说在前面
之前分享了微博的爬虫代码,因为这些大网站的反爬机制相对比较严格,说不准啥时候又不能用了也是很常见的情况。所以细节上的东西需要各位自己来调整了。这次分享我写的爬取百度贴吧帖子内容的爬虫。
上代码
import requests
from bs4 import BeautifulSoup
import re
import pymysql
import time
phone_pat = re.compile(r'([^\d]|^)(1[345789]\d{9})([^\d]|$)')
qq_pat = re.compile(r'([^\d]|^)([1-9]\d{4,9})([^\d]|$)')
weixin_pat = re.compile(r'(微信|微|卫星|Vx|VX|vX|vx|xv|XV|V|v|联系我|加)[^a-zA-Z0-9]*?([a-zA-Z][a-zA-Z0-9_-]{5,19})')
#weixin_pat = re.compile(r'([^a-zA-Z0-9]|^)([a-zA-Z][a-zA-Z0-9_-]{5,19})([^a-zA-Z0-9]|$)')
lzl_pat = re.compile(r'回复.*:([^:]+)')
def sql_commit(sql):
try:
cursor.execute(sql)
con.commit()
except Exception as e:
con.rollback()
# print(e,sql)
def get_phone(text):
res = phone_pat.search(text)
if res:
r = res.group(2)
insert_sql1 = "insert into phone_list(`phone_no`,`come_from`,`url`) values ('{}','戒赌吧','{}')".format(r,insert_url)
sql_commit(insert_sql1)
def get_qq(text):
res = qq_pat.search(text)
if res:
r = res.group(2)
insert_sql2 = "insert into qq_list(`qq`,`come_from`,`url`) values ('{}','戒赌吧','{}')".format(r,insert_url)
sql_commit(insert_sql2)
def get_weixin(text):
res = weixin_pat.search(text)
if res:
r = res.group(2)
insert_sql3 = "insert into weixin_list(`weixin`,`come_from`,`url`) values ('{}','戒赌吧','{}')".format(r,insert_url)
sql_commit(insert_sql3)
def get_pagenum(obj):
try:
page_obj = obj.find('li',class_ = 'l_reply_num')

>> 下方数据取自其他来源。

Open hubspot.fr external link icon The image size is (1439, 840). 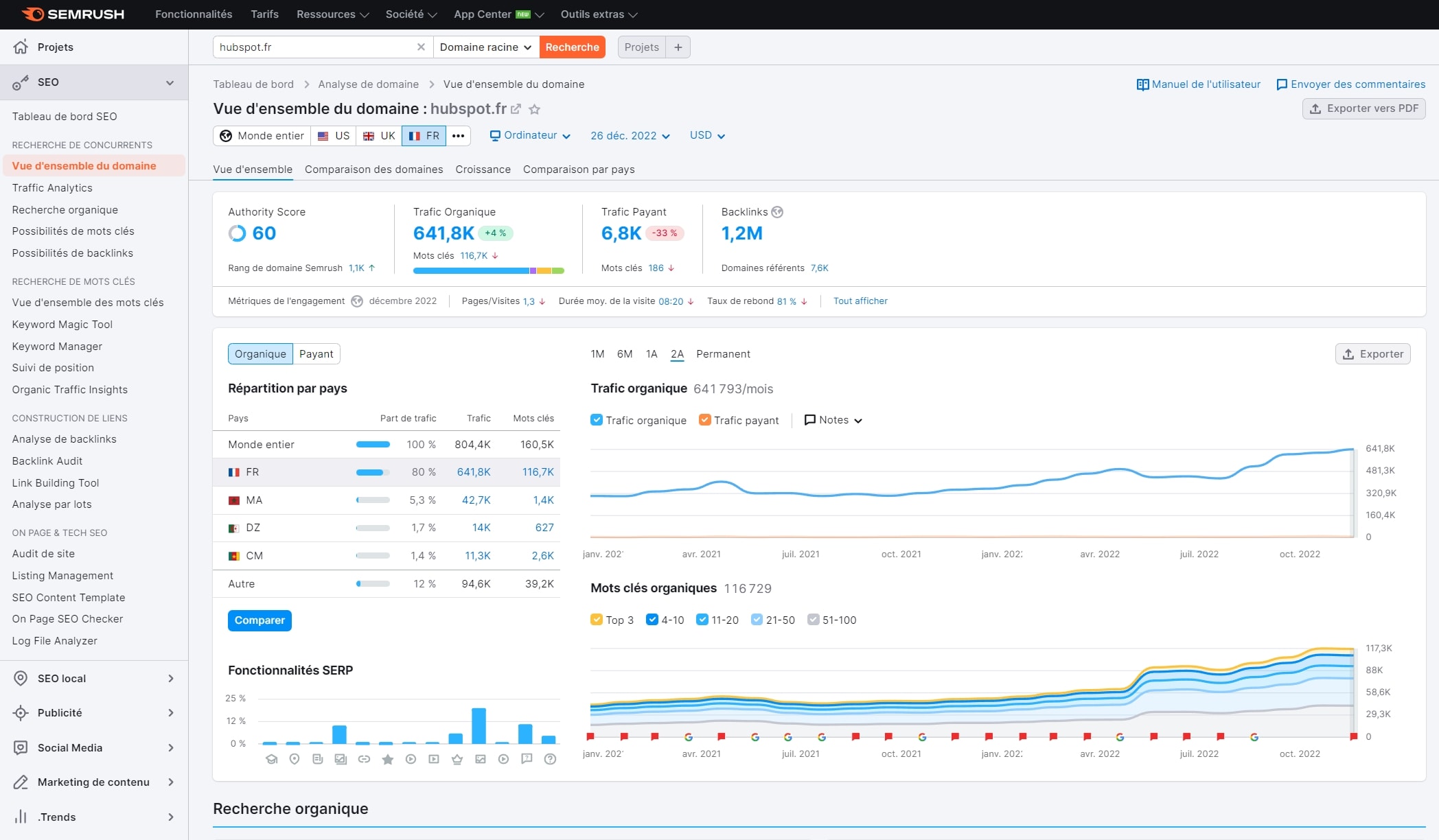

page_max = page_obj.contents[2].get_text()
except:
page_max = 0
return int(page_max)
def get_huifu(obj):
huifu_list = obj.find_all('div', class_="d_post_content j_d_post_content ")
for h in huifu_list:
h_text = h.get_text()
get_phone(h_text)
get_qq(h_text)
get_weixin(h_text)
def retry_visit(web):
retry_flag = 0
success_flag = 0
while success_flag == 0 and retry_flag < 10:
try:
response = s.get(web)
success_flag = 1
except:
retry_flag += 1
print('正在重试第%d次' % retry_flag)
time.sleep(10)
if retry_flag == 10:
print('访问已被禁止,程序将报错退出')
return response
def get_lzl(url):
lzl = retry_visit(url)
lzl = lzl.json()
lzl2 = lzl['data']['comment_list']
for l in lzl2:
for ll in lzl2[l]['comment_info']:
c = ll['content']
res_lzl = lzl_pat.search(c)
if res_lzl:
lzl_text = res_lzl.group(1)
else:
lzl_text = c
get_phone(lzl_text)
get_qq(lzl_text)
get_weixin(lzl_text)
if __name__ == '__main__':
ua = 'Mozilla/5.0 (Windows NT 10.0; WOW64) AppleWebKit/537.36 (KHTML, like Gecko) Chrome/51.0.2704.106 Safari/537.36'
headers = {'User-Agent': ua}
s = requests.Session()
s.headers.update(headers)
con = pymysql.connect(host="localhost", user="root", password="root", db="blacklist", charset="utf8mb4", port=3306)
cursor = con.cursor()
tieba_url = 'https://tieba.baidu.com'
fid = '615140'
page = 0
while page < 100000:
url = 'https://tieba.baidu.com/f?kw=%E6%88%92%E8%B5%8C&ie=utf-8&pn=' + str(page)
html = retry_visit(url)
#html.encoding = 'utf8mb4'
obj = BeautifulSoup(html.content,'html.parser')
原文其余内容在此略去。